With pictures left out, set down exactly the lines that begin at the one containing "Where should I click to: Click" and end with the last line of the entries below.

*** Opening DATA ***

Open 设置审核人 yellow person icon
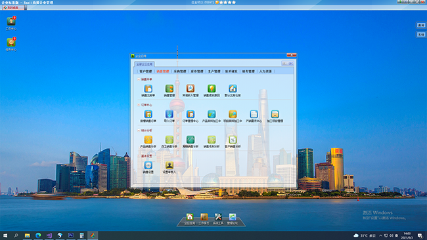 (x=169, y=165)

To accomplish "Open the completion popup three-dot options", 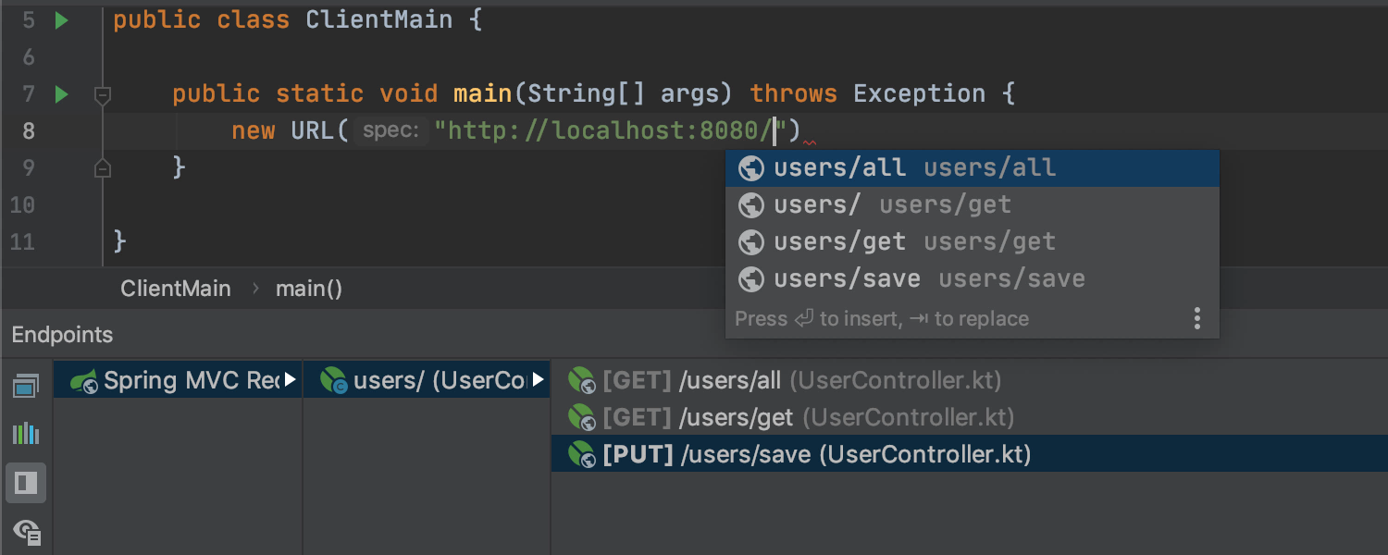I will pos(1196,319).

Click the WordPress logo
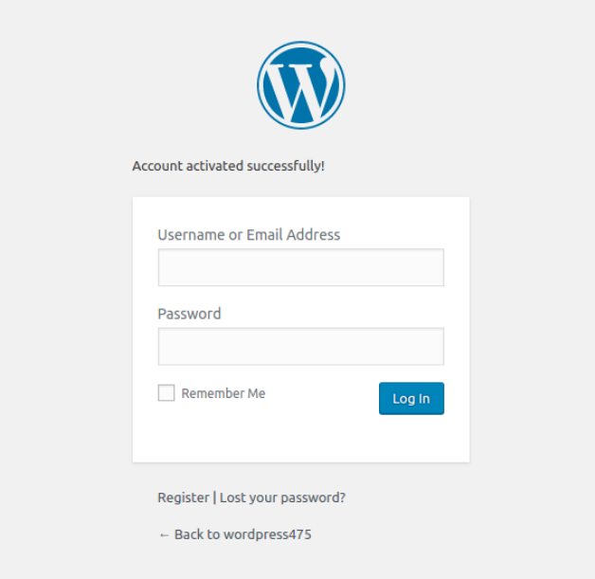pyautogui.click(x=300, y=85)
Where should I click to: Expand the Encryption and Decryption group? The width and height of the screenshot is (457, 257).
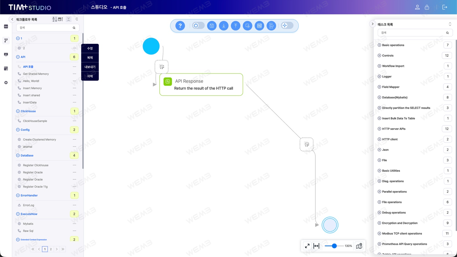pos(379,223)
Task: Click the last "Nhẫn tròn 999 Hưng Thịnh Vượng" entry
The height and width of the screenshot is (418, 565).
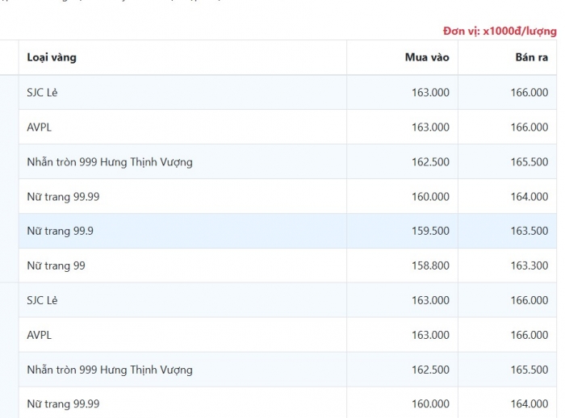Action: click(x=110, y=370)
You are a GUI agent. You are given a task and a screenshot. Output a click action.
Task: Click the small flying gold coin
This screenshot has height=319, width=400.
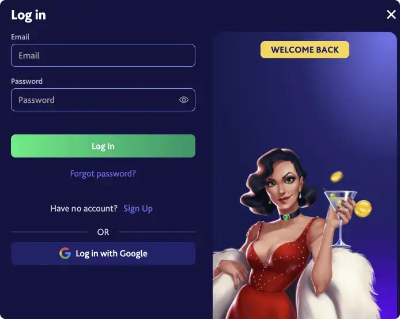click(337, 177)
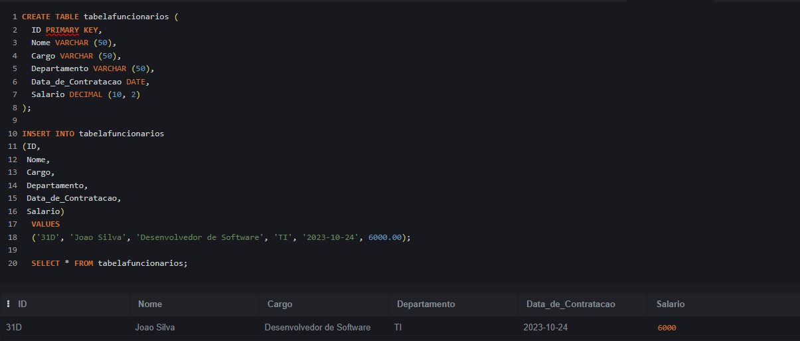Click the SELECT * FROM query line
This screenshot has height=341, width=800.
click(110, 263)

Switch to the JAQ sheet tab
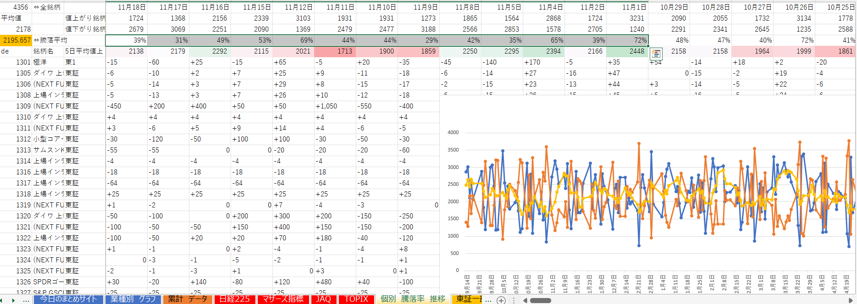323,299
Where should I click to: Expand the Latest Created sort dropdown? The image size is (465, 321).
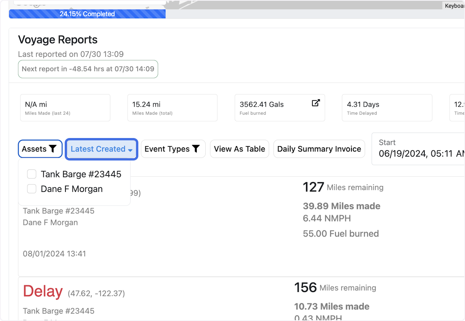coord(102,149)
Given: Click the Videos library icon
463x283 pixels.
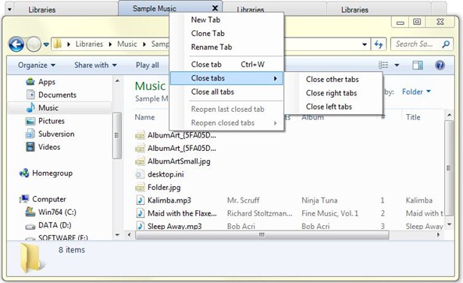Looking at the screenshot, I should [x=30, y=147].
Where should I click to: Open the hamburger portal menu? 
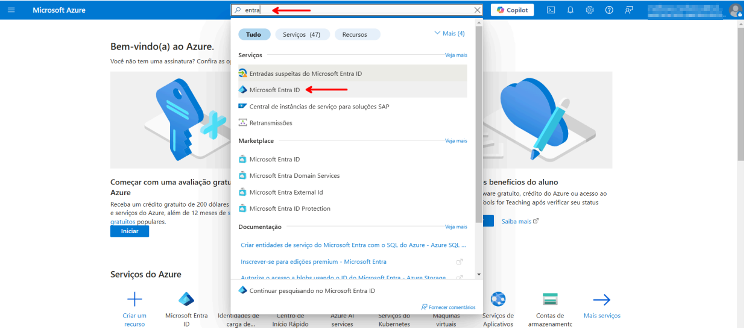tap(12, 10)
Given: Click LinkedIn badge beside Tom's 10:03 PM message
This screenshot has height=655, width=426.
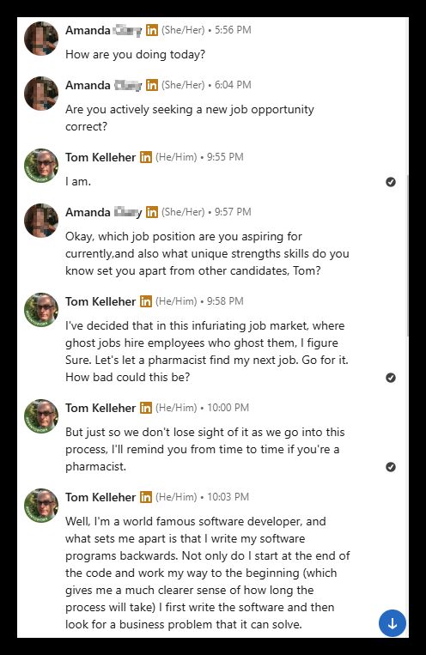Looking at the screenshot, I should pyautogui.click(x=145, y=497).
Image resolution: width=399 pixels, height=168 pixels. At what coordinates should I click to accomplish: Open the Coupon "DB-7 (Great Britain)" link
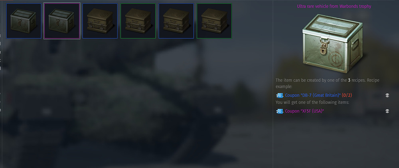(313, 95)
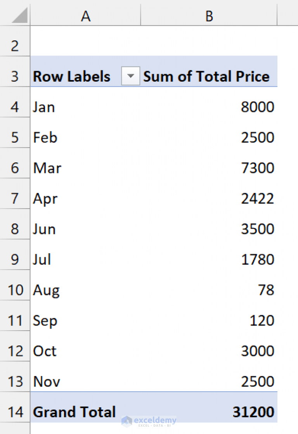Screen dimensions: 298x434
Task: Click the 3000 value for Oct
Action: (258, 351)
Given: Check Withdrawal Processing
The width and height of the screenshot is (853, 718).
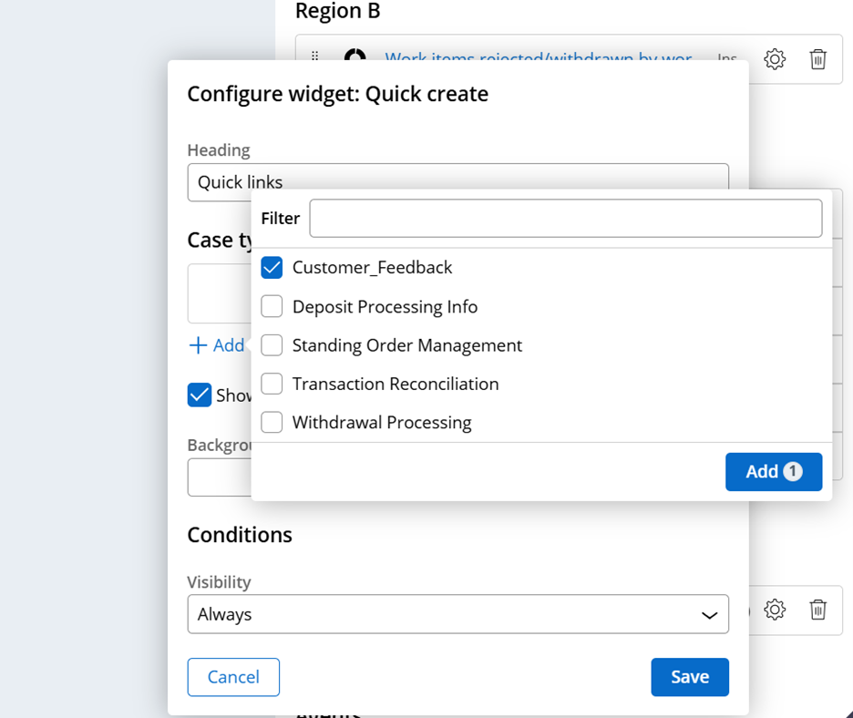Looking at the screenshot, I should click(272, 422).
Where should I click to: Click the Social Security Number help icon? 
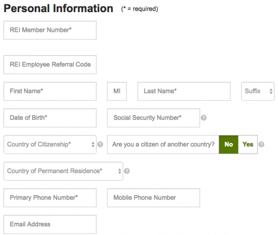(x=204, y=118)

*** Closing DATA ***

▶ REPLY:
Where should I click to: Click the Social Security Number help icon? 
(x=204, y=118)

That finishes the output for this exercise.